Reproduce verbatim the stretch of the forum thread on garage conversions below, from "Your appraiser may be" through "the square footage.".

Extract to read:
___
Finally, was it permitted and inspected? If you can answer yes to all these questions, then it comes down to market acceptance. Would a typical buyer expect to get a garage or a bonus room? That comes down to the research performed by the appraiser.

The worst case scenario is that you get zero for the space, plus a cost-to0cure to restore it back to a garage. The best case is that you would get full credit as GLA for the space. The real answer is probably somewhere in between.

Your appraiser may be referring to functional obsolesence which is appraiser lingo for a floor plan problem. A good example is having to go through a bedroom to get to the kitchen. Your appraiser has apparently determined that the garage is a problem of some sort.

Most lenders will require at least one or two of the comps to have a converted garage to demonstrate market acceptance. If there are few if any resales og homes with converted garages that would demonstrate the market resistance noted by your appraiser.

I would suggest finding a Realtor buddy that can help you look for comps that your appraiser may have overlooked. Keep in mind that lender restrictions are getting fairly onerous as far as comp selection goes. Try to stay within a mile, and closed in the last 90 days and be fairly close on the square footage.

Good luck.
 

Jungle Boy

Senior Member
Joined
Oct 30, 2002
Professional Status
Real Estate Agent or Broker
State
Florida
Mom

I don't know your area, as I'm from Florida.
However, in most areas down here, a garage conversion would not take value away from the house. In some areas, it could even enhance marketability. But even with better marketability, it's difficult to adjust the comps up for this, as many times market data is lacking to support an adjustment.

I've treated garage conversions differently, depending on the neighborhood.
I have never felt that it has brought the value of the property down though, even if it was done without a permit (see paragraph below the next one).

Basically, you're losing something (garage space) to gain something else (living area). Unless the appraiser has market data showing that the value would be less, he's treating your situation unfairly.

But, did you pull a permit for the work? If not (and if your municipality requires a permit for such work), then the appraiser is just covering his behind, and has the law on his side. Even if typical market reaction would be, "hey, this is great", the appraiser has to consider that he cannot put his signature behind it, in case it comes back to bite his behind. Personally, I have verbiage in the report to cover myself in these situations, and therefore I don't worry about it too much.

Sorry, I'm extremely tired while typing this, and it jumps around a bit. But hopefully this his helped.
 

ZZGAMAZZ

Senior Member
Joined
Jul 23, 2007
Professional Status
Certified Residential Appraiser
State
California
Every jurisdiction is different so you'll need advice from a local appraisal.
___
Data:
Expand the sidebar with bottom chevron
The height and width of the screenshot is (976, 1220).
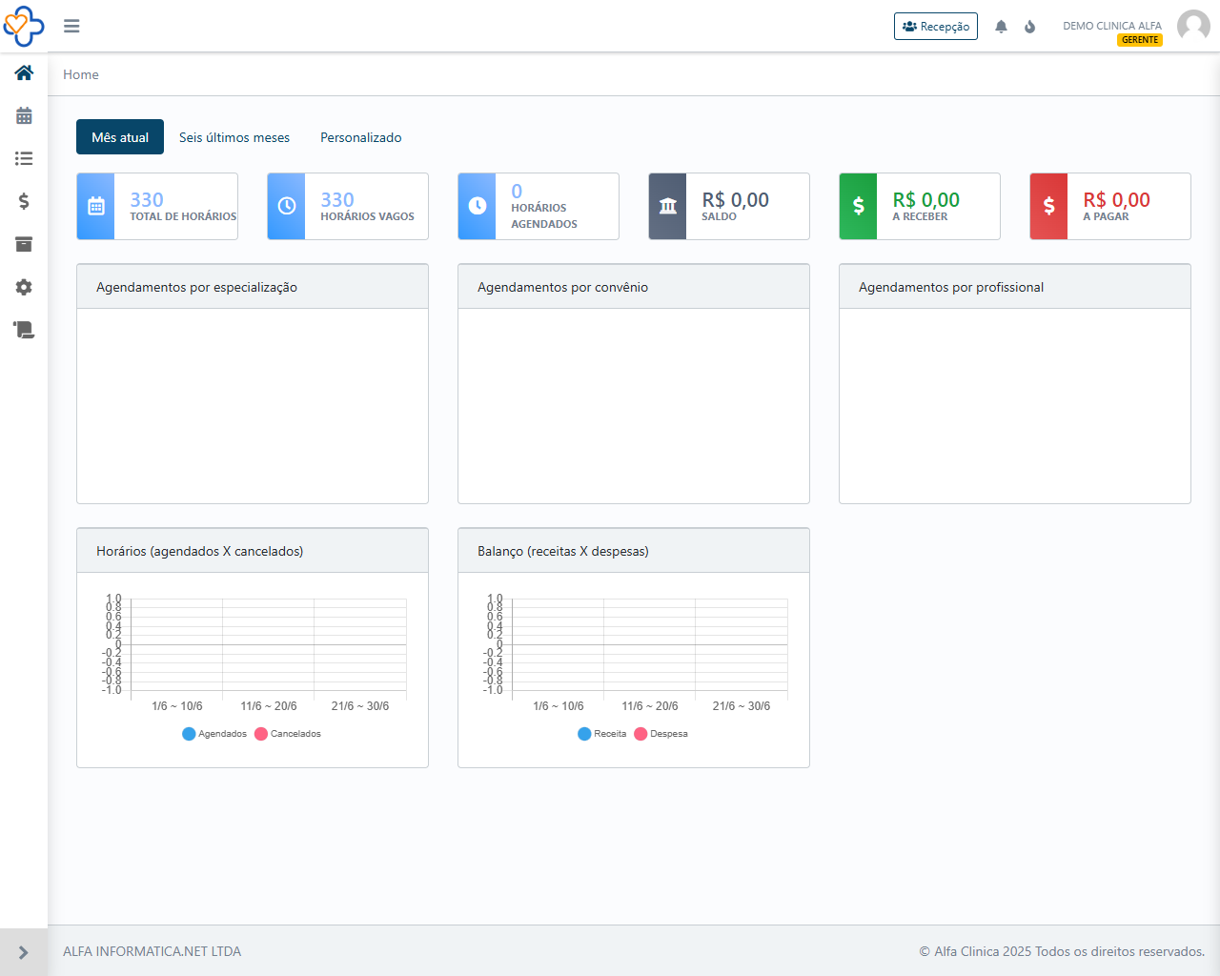coord(24,952)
___
The reply:
Your appraiser may be referring to functional obsolesence which is appraiser lingo for a floor plan problem. A good example is having to go through a bedroom to get to the kitchen. Your appraiser has apparently determined that the garage is a problem of some sort.

Most lenders will require at least one or two of the comps to have a converted garage to demonstrate market acceptance. If there are few if any resales og homes with converted garages that would demonstrate the market resistance noted by your appraiser.

I would suggest finding a Realtor buddy that can help you look for comps that your appraiser may have overlooked. Keep in mind that lender restrictions are getting fairly onerous as far as comp selection goes. Try to stay within a mile, and closed in the last 90 days and be fairly close on the square footage.